Interroge quelqu'un sur ce rêve : le grondement vient en premier. La tradition voit dans la chute un sentiment retenu qui a enfin le droit de bouger.
Demande à quelqu'un de raconter ce rêve : il décrit le bruit avant de décrire l'eau. Ce grondement, et le sentiment de se tenir près d'une chose beaucoup trop grande pour être arrêtée, portent presque toute la lecture. L'image passe depuis longtemps pour une libération, c'est-à-dire un sentiment retenu un moment qui repart enfin, à une vitesse que personne ne choisit.
Les anciens recueils tracent une frontière nette entre la cascade et l'inondation. Une inondation, c'est de l'eau au mauvais endroit. Une cascade, c'est de l'eau exactement là où elle est passée de tout temps, et seule la vitesse impressionne. Cette distinction explique pourquoi les interprètes y voient un soulagement, parfois écrasant, et non une ruine.
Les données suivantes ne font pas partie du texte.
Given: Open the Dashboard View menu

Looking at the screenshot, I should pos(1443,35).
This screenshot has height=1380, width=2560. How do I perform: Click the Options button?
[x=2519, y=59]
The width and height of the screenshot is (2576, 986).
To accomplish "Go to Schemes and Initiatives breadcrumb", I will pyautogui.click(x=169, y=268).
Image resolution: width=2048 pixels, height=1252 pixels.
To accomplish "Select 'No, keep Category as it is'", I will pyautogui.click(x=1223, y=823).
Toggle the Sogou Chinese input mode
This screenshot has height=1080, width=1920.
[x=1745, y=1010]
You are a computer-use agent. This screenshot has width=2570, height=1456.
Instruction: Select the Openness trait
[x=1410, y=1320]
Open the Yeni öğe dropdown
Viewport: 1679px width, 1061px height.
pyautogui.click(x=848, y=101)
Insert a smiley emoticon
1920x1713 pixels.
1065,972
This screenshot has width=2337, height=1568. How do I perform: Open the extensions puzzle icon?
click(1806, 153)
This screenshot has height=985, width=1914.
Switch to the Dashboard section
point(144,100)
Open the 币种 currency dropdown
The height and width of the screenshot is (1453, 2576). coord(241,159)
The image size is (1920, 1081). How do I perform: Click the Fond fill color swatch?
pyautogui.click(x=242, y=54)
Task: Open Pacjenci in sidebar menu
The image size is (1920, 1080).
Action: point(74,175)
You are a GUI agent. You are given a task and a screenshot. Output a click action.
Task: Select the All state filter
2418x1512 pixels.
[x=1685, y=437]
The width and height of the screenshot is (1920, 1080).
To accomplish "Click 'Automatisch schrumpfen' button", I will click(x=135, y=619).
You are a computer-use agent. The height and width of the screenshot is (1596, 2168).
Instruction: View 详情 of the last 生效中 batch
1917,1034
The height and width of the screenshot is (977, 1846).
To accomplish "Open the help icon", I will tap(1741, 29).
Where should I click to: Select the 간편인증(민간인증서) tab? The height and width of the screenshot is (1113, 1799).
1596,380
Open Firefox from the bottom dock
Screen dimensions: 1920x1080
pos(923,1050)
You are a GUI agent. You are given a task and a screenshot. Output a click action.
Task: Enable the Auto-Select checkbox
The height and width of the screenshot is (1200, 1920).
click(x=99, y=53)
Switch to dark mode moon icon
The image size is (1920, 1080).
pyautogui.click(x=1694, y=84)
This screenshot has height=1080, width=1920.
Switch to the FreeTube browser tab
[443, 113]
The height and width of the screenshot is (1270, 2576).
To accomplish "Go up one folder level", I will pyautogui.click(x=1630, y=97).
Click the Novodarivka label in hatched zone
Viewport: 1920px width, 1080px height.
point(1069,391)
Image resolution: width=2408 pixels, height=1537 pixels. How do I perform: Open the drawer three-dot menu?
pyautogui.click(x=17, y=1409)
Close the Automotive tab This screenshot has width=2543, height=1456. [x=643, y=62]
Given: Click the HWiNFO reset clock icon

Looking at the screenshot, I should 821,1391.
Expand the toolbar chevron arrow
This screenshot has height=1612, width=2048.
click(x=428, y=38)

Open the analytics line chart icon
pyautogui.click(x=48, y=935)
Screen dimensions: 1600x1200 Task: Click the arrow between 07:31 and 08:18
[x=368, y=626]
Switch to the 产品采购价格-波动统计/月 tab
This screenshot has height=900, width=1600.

Beaucoup de gens qui rêvent de se tenir dessous se réveillent fatigués mais plus légers, ce qui convient à la lecture transmise comme au fait tout bête que les rêves les plus vifs arrivent en fin de nuit.
La position change l'interprétation bien plus que la cascade elle-même. Observer depuis un belvédère passe d'ordinaire pour un sentiment reconnu mais pas encore éprouvé pour de bon. Se tenir directement sous la chute place le dormeur au milieu de ce qui bouge. Passer par-dessus le bord se décrit conventionnellement comme une perte de contrôle, même si un nombre étonnant de personnes racontent une exaltation plutôt qu'une peur, et leur propre réaction pèse plus lourd que l'étiquette collée à l'image.
Reste ce que tu apportes toi-même. Qui s'est tenu au pied d'une vraie cascade emporte cette journée dans son rêve, et elle l'emporte en général sur tout ce qu'un livre peut ajouter. Pour une personne qui y a passé un voyage de noces, le tableau est joyeux. Pour une personne qui a glissé sur la roche mouillée juste à côté, il est inquiet. L'association que tu portes déjà sert la première.